Where the string "Close" occurs in a line of the entries below, copy that line.

## TASK INPUT
_ _ _ _
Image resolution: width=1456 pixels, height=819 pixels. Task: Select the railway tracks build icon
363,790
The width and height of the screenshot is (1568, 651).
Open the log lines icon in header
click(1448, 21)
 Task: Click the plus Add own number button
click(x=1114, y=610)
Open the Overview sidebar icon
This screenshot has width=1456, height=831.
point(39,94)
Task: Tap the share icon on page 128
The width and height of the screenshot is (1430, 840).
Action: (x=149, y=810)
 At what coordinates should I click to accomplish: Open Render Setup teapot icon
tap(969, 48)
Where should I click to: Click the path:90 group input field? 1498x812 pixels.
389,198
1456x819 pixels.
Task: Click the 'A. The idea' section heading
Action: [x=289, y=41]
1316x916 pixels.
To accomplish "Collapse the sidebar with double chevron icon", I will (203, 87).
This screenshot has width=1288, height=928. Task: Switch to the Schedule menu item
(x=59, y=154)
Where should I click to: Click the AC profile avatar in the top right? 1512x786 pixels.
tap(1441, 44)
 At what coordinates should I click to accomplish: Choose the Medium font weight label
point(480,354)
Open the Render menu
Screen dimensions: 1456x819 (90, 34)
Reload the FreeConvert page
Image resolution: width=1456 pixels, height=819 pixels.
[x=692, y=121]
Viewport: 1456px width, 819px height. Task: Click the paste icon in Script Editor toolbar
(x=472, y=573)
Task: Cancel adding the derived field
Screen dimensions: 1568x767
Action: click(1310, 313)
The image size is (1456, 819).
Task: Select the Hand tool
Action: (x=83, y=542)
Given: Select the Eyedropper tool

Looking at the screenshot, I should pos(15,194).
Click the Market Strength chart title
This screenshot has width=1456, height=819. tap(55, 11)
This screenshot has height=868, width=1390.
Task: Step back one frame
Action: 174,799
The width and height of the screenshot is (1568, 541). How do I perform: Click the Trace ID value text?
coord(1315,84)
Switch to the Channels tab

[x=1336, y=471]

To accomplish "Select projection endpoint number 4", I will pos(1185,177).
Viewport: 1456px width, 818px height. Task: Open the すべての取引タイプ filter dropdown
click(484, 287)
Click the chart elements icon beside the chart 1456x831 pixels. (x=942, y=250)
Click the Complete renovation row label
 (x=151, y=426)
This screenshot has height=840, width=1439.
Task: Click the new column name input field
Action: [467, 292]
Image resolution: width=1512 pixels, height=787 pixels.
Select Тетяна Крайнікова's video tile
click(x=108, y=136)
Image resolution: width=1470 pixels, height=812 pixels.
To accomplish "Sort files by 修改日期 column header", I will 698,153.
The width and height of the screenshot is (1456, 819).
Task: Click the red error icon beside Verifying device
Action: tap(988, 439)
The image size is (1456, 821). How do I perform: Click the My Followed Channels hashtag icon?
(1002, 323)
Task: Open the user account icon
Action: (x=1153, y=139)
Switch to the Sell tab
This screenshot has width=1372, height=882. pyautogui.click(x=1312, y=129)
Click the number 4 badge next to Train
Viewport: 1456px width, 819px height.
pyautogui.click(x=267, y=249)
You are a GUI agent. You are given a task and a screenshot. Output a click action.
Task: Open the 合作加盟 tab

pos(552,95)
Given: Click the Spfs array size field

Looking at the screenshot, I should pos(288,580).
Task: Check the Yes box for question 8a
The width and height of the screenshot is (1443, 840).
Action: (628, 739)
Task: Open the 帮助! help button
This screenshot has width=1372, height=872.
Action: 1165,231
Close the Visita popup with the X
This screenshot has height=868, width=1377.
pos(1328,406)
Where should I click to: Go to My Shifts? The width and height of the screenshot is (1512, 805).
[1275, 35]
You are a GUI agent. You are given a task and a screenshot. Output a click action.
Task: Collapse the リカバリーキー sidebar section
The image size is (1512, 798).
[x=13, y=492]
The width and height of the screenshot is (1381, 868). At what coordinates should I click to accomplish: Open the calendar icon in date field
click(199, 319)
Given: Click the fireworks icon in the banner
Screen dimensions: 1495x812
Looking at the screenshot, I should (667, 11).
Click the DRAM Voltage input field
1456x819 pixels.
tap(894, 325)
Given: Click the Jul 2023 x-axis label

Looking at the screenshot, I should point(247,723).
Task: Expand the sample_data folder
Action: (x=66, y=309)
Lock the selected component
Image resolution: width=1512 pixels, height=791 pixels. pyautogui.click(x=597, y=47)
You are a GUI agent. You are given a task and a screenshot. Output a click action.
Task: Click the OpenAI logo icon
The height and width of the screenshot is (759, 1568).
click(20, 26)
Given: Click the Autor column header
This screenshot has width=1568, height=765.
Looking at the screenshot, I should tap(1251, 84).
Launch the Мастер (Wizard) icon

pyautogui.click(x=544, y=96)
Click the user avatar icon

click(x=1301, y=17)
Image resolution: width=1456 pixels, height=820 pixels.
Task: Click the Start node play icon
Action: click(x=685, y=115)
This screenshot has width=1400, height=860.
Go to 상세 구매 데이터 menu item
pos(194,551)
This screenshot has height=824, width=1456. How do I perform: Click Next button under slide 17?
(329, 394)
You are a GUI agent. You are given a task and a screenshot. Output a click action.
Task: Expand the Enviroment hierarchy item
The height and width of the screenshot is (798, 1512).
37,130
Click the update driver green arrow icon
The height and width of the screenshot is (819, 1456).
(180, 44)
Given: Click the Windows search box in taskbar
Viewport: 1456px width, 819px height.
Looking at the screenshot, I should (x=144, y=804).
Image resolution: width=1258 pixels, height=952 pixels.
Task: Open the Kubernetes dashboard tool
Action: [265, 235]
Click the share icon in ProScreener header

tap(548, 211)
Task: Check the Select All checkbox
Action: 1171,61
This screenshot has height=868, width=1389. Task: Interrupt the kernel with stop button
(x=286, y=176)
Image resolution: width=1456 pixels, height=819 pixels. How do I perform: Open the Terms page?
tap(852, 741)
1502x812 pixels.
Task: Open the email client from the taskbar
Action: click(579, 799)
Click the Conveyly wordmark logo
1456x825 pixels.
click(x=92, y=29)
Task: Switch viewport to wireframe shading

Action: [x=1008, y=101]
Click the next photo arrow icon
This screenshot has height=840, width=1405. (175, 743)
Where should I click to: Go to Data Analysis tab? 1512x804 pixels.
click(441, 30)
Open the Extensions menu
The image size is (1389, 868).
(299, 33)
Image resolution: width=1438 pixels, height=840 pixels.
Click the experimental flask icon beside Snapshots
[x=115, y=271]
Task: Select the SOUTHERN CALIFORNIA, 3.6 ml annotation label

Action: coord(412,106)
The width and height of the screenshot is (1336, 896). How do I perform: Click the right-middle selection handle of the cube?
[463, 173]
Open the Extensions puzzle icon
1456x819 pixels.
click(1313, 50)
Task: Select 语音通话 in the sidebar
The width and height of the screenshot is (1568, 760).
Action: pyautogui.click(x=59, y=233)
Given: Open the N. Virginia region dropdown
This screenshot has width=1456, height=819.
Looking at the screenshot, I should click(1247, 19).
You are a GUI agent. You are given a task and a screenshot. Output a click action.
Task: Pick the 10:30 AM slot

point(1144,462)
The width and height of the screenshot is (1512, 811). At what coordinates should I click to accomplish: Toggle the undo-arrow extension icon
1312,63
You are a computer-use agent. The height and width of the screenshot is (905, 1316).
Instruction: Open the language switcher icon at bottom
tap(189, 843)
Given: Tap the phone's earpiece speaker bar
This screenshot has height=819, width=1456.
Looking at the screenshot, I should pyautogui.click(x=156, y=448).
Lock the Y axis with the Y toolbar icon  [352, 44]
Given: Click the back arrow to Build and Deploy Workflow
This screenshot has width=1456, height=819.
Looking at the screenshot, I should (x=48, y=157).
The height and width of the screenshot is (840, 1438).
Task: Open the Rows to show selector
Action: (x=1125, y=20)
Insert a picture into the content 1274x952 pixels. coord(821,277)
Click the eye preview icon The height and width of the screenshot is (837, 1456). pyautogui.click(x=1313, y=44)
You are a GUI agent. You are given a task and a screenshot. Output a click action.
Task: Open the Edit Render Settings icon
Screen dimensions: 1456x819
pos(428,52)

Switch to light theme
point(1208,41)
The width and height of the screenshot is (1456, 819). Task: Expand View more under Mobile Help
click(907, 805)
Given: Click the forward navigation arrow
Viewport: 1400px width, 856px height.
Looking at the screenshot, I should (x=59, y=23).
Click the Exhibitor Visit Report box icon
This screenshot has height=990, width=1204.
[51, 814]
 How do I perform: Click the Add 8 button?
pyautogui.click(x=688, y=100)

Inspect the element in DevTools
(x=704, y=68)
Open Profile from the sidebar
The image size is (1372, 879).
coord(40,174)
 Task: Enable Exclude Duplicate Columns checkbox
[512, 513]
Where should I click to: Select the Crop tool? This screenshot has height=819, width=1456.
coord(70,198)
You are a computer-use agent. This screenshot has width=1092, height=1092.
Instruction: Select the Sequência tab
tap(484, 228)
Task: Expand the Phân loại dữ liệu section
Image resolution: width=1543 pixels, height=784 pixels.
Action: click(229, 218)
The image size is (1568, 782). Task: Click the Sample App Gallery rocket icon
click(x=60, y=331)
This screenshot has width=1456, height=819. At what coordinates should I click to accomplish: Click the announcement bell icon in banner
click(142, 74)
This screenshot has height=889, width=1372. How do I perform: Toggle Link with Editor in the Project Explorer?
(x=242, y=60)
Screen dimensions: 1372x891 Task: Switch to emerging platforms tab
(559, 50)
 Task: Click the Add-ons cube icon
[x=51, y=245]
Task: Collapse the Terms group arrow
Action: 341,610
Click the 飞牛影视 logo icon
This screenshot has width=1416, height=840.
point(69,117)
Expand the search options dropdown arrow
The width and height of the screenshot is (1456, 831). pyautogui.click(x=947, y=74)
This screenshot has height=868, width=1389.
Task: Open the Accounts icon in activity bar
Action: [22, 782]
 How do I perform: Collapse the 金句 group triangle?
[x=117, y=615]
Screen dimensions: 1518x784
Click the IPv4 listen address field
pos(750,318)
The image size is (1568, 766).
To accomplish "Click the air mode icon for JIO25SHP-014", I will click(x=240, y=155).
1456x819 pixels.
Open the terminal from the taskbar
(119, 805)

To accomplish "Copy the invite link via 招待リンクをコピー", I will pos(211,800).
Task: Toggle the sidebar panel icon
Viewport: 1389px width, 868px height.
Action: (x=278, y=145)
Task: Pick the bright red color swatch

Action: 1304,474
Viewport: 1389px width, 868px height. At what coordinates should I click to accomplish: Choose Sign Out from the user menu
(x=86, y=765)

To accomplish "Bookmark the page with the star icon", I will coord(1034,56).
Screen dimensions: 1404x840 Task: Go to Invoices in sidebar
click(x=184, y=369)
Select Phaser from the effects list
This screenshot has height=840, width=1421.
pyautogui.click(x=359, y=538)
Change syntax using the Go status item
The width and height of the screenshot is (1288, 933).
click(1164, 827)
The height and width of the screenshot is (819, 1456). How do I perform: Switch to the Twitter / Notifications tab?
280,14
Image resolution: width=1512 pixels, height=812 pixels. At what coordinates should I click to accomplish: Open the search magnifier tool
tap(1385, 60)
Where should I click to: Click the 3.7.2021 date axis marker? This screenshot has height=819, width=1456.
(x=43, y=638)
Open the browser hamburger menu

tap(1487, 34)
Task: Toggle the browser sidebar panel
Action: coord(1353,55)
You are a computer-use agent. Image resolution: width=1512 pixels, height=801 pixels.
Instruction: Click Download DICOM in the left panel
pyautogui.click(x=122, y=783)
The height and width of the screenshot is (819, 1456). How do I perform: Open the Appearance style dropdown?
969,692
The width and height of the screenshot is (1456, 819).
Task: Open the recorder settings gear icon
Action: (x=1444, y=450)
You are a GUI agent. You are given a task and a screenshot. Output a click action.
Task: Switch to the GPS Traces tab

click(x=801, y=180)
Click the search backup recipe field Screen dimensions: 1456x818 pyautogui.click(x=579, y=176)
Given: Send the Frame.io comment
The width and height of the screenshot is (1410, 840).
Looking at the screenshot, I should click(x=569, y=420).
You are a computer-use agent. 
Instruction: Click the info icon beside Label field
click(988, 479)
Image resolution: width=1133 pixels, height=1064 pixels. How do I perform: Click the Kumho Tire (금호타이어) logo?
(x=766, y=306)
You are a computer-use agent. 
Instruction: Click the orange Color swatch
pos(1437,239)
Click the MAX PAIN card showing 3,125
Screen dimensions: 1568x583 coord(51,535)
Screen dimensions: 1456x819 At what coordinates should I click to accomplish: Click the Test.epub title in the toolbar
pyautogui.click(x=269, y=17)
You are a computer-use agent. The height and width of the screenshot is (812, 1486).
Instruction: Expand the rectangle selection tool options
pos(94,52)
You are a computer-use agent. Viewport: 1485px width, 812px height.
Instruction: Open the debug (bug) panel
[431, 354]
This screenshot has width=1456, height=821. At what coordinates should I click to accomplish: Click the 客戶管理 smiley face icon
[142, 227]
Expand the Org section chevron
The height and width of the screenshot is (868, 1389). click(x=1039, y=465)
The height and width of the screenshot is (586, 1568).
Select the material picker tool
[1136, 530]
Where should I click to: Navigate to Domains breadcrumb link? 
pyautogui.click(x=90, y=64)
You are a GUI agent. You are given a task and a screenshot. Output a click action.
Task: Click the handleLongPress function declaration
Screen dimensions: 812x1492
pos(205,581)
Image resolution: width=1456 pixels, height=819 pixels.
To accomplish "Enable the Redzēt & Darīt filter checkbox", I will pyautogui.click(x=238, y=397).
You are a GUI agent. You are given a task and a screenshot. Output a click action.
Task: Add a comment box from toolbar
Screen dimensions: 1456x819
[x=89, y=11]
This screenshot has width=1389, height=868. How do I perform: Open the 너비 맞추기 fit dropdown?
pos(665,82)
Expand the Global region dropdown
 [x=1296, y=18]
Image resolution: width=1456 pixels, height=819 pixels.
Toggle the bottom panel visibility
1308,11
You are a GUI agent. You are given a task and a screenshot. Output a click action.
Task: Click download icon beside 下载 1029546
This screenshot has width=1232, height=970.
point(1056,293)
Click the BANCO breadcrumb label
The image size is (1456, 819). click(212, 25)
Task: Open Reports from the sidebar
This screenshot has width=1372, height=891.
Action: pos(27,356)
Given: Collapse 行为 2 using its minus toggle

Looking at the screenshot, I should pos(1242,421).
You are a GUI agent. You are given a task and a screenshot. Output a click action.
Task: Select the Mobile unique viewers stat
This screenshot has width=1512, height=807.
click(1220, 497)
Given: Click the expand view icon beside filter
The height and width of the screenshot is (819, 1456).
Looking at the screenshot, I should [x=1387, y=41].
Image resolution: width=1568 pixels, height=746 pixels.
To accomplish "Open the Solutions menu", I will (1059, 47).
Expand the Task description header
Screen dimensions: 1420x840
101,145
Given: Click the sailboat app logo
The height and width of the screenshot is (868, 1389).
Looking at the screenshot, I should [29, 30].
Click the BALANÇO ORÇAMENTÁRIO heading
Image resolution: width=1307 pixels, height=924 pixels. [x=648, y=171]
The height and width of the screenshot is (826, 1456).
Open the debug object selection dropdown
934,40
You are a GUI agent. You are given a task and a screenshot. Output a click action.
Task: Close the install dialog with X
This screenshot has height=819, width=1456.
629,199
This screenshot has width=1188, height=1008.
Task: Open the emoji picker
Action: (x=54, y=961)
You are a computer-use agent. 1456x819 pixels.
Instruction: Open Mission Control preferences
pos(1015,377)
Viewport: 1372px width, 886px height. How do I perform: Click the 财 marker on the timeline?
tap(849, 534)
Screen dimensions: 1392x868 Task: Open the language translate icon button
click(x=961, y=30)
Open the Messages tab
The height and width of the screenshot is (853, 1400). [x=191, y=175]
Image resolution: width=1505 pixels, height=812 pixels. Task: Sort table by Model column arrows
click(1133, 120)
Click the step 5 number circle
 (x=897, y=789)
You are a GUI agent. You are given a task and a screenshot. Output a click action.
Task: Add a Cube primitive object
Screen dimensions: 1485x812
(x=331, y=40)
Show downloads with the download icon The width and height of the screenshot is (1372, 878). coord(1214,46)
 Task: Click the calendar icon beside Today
_ _ _ _
## EXERCISE RESPONSE
Close the Visita popup with the X
Task: Close the install dialog with X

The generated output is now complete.